Haroldo sai do banheiro cantando junto aos Los Panchos a linda música de Luis Miguel. Hoje o dia está quente e é dia de faxina. Ele vai aproveitar para fazer umas comprinhas e caminhar na areia da praia de Copacabana enquanto a faxineira faz o trabalho dela. Viúvo há quase dois anos, Haroldo aprende a cada dia  a distrair a solidão. Não é fácil. A solidão se esconde nos dias, nas horas e nos momentos. A viuvez é um aprendizado difícil porque na idade dele a gente quer sossego. Enquanto ele enxuga os cabelos grisalhos olha para a foto que está sob a cômoda e aproveita para secar os ouvidos. A moldura bonita mostra o homem que sorri ao lado de Pilar. Aquele foi o Haroldo do passado. O Haroldo executivo que comandou uma empresa de móveis para escolas e universidades por quase trinta anos.  O Haroldo que se apaixonou por uma linda jovem do Instituto de Educação. A normalista Pilar era filha única e a escolha nunca foi questionada. "Eram outros tempos", dizia ele. "A gente escolhia e não tinha outro caminho. Hoje os jovens desistem logo e não vão ficar com ninguém porque ninguém é perfeito". Os cabelos de Haroldo eram negros e curtos. O sorriso era fácil. A felicidade visível num momento em Angra. O casal sorri para a câmera. Pilar estava linda com aqueles cabelos repicados e dourados e sentia o abraço do marido com emoção. Ela não demonstrava a idade que tinha. As sardas lhe conferiam um ar brejeiro e o procurava com o olhar nas festas com docilidade. Era final de ano. O último dela. Os dois estavam na casa de amigos e faziam planos.

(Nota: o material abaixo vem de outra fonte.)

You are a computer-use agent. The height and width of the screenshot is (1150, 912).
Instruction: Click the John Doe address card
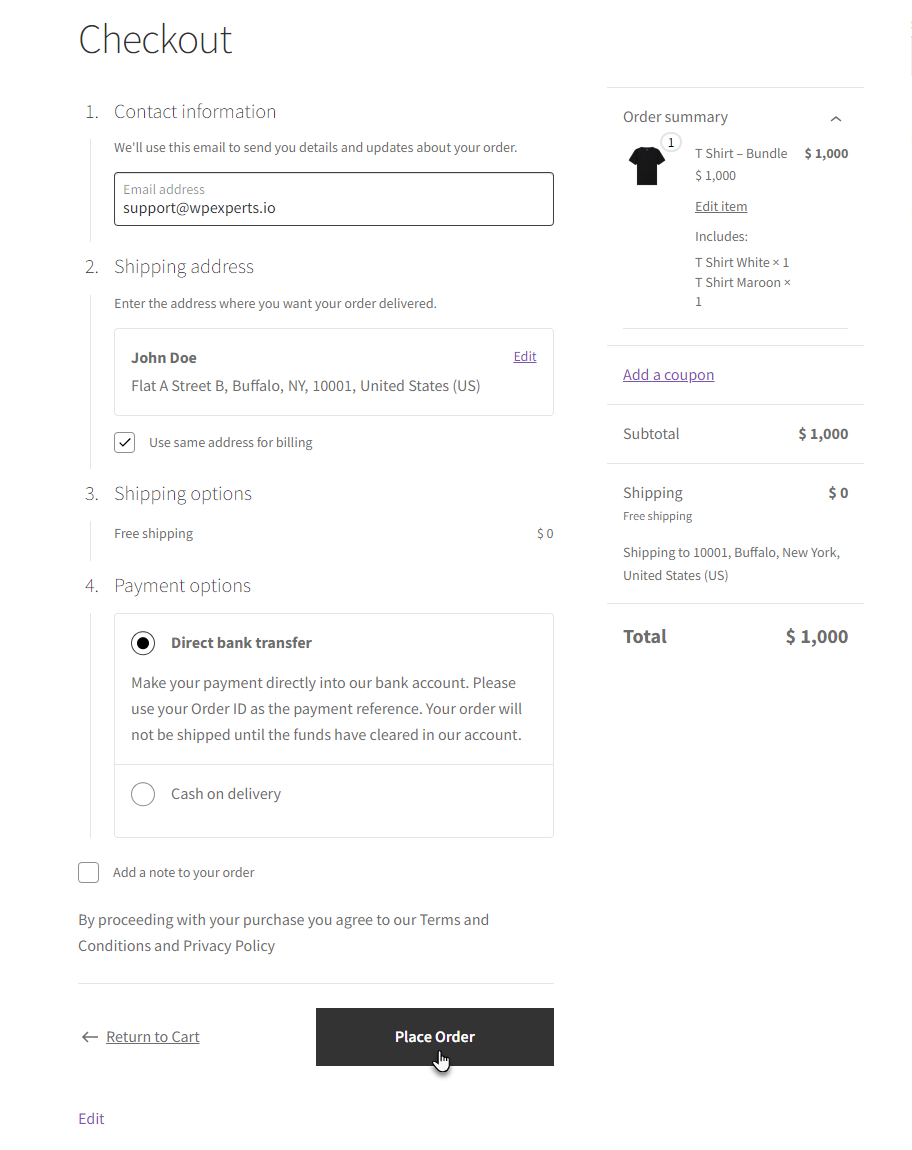pos(334,372)
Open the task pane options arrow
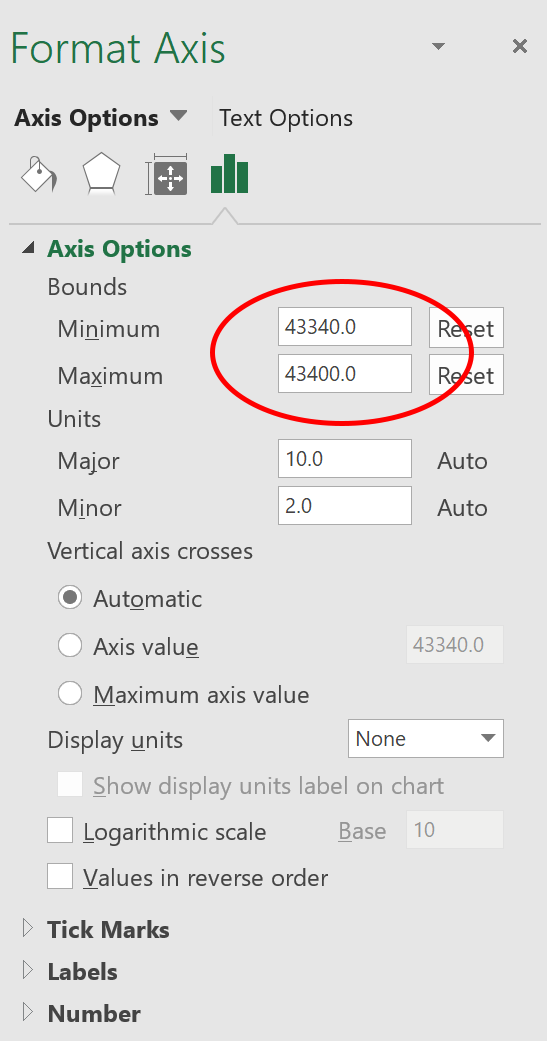This screenshot has height=1041, width=547. click(438, 46)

“Si negaras mi presencia en tu vivir
Bastaría con abrazarte y conversar
Tanta vida yo te di
Que por fuerza tienes ya
Sabor a mi”

Haroldo veste-se dançando sozinho. Não. Ele não está só. Sente Pilar ao seu lado ainda. A mente agora estava em Buenos Aires. Ele e Pilar dançavam felizes. Foi um amor sem discórdias e sem pedidos de desculpas. As vontades eram feitas sem ressentimentos. Um amor idealizado e possível. Pilar era uma artista plástica e vivia no Arcadismo das sensações. Ele, embora imerso no Realismo, se deleitava na miríade dos sonhos que ganhavam forma nos quadros que ela fazia.

“No pretendo ser tu dueño
No soy nada yo no tengo vanidad
De mi vida doy lo bueno
Soy tan pobre, qué otra cosa puedo dar”

Olhou mais uma vez para a foto dos dois e resolveu abrir as cortinas para mostrar à Pilar que o sol continuava nascendo todos os dias. Uma lágrima escorreu pela face dele. O sol não talvez não fosse mais importante assim. Onde ela se encontrava os desejos eram outros. Ele é que precisava insistir. O interfone tocou. A faxineira chegou. Era preciso sair logo e desafiar o tempo fazendo de conta que está tudo bem. Em Copacabana está sempre tudo bem, pensava comigo. O mundo inteiro quer vir para cá.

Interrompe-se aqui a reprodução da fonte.